----- TEXT PROVIDED -----

During the year under review, the non-executive directors of the Company had no pecuniary
relationship or transactions with the Company. None of the Directors of the Company are
disqualified under Section 164(2) of the Companies Act, 2013 and rules made there under.

During the FY 2024-25, Ms. Malvika Lalwani and Ms. Pallavi Lalwani have resigned from the
board of directors on March 10, 2025 & Ms.Sushmaa Ssharma, Mr. Anil Pratap Singh Parihar & Mr.
Umesh Kumar Dhingra have also resigned from board of directors on March 11, 2025.

Key Managerial Personnel

During the FY 2024-25, Ms. Surbhi Pokhriyal has resigned from the office of Company Secretary
and Compliance officer of the Company w.e.f. 28.02.2025 designated as Key Managerial
Personnel’s of the Company. Further Mr. Chetan Sharma was appointed as Company Secretary and
Compliance officer of the company w.e.f. 09.05.2025.

Further Ms. Malvika Lalwani has resigned from the office of Chief Executive Officer of the
Company w.e.f. 10.03.2025 designated as Key Managerial Personnel’s of the Company.

11. CONSERVATION OF ENERGY, TECHNOLOGY ABSORPTION, FOREIGN EXCHANGE
EARNING AND OUTGO

Information in respect of conservation of energy, technology absorption, and foreign exchange
earnings and outgo stipulated under Section 134(3)(m) of the Companies Act, 2013 read with Rule 8
of the Companies (Accounts) Rules, 2014 is annexed herewith as
Annexure-1.

----- SUPPLIED INFORMATION -----

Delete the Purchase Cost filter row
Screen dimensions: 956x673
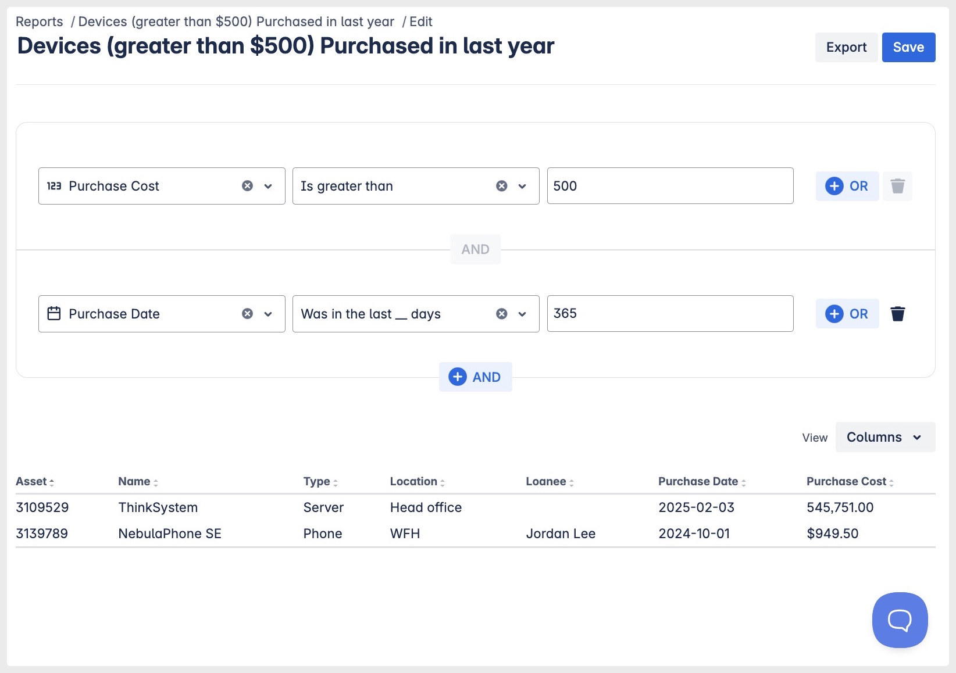point(897,186)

-----

**TASK TO CARRY OUT**
According to the text on directors and key managerial personnel, who resigned from the office of Chief Executive Officer, and effective what date?

**SOLUTION TO THIS EXERCISE**
Ms. Malvika Lalwani, effective 10.03.2025.